是个TODO，为了支持state_dict={"model":model.state_dict(), "optimizer":optimizer.state_dict()}这种情况，但目前还未实现，先不对传入的state_dict进行操作

python/paddle/distributed/checkpoint/save_state_dict.py

zhiqiu · 2023-12-05T13:28:00Z

python/paddle/distributed/checkpoint/save_state_dict.py

+    if coordinator_rank == paddle.distributed.get_rank():
+        logger.debug(f"metadata:{metadata}")
+        paddle.save(metadata, os.path.join(path, f"{unique_id}.metadata"))


why not save meta on all ranks?

meta是global的，每个rank上是一样的，只需要保存一份

我明白，每个rank都save是不是方便调试，不必都找rank 0？meta 也不占很多空间。

这个可能不行，因为每个机器都有多个卡，多个卡同时写一个文件可能会出问题，导致写入的内容不符合预期

zhiqiu · 2023-12-05T13:33:49Z

python/paddle/distributed/checkpoint/metadata.py

+    The identifier of a local tensor.
+    """
+
+    tensor_id: str


tensor_name or tensor_key ?

tensor_name貌似不太合适，这个是个标识，在动半中是structure_name，在静半中是tensor的名字。叫tensor_key与tensor_id的意思类似，也是可以的，如果觉得tensor_key更合适，可更改

嗯嗯，在state_dict中就是key吧

zhiqiu · 2023-12-05T13:35:52Z

python/paddle/distributed/checkpoint/load_state_dict.py

+                local_tensor_index not in tensor_id_list
+            ), f"Duplicate tensor_id:{local_tensor_index} found. Check whether the metadata_file:{metadata_file} contains the same tensor metadata."
+            tensor_id_list.append(local_tensor_index.tensor_id)
+            if local_tensor_index.tensor_id in state_dict:


The state_dict is local_state_dict?

这个state_dict是每个rank自己维护的那个，是local的

zhiqiu · 2023-12-05T13:40:22Z

python/paddle/distributed/checkpoint/load_state_dict.py

+    for rank, local_files in enumerate(global_data_files):
+        if len(local_files) > 0:
+            local_files = [
+                f for f in local_files if f in necessary_data_files_set


When does local_files differ from necessary_data_files_set?

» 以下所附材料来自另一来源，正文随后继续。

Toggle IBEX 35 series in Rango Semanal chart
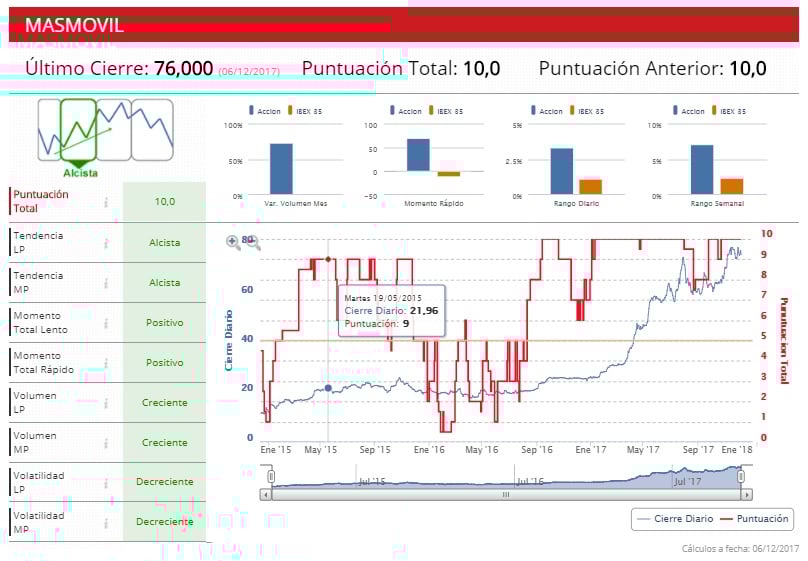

necessary_data_files_set是指当前state_dict的key命中的所有需要的文件，这些文件可能分布在其他rank上，local_files这里是个list，确实包含了所有rank可以读到的文件总和，但是不排除这些可以读到的文件总和是大于state_dict所需要读到的数据文件的，所以这里做了一个过滤的逻辑，只处理需要用到的文件

如果大于，是需要报warning吗？还是本来就合理。

大于的话没有关系，不需要warning，因为不影响当前参数的加载

chenwhql · 2023-12-06T02:44:58Z

python/paddle/distributed/checkpoint/__init__.py

@@ -0,0 +1,21 @@
+# Copyright (c) 2019 PaddlePaddle Authors. All Rights Reserved.


chenwhql · 2023-12-06T02:46:01Z

python/paddle/distributed/checkpoint/load_state_dict.py

@@ -0,0 +1,497 @@
+# Copyright (c) 2022 PaddlePaddle Authors. All Rights Reserved.


chenwhql · 2023-12-06T02:48:24Z

python/paddle/distributed/checkpoint/load_state_dict.py

+                if f not in file_to_ranks:
+                    file_to_ranks[f] = []
+                file_to_ranks[f].append(r)
+        logger.info(f"file_to_ranks:{file_to_ranks}")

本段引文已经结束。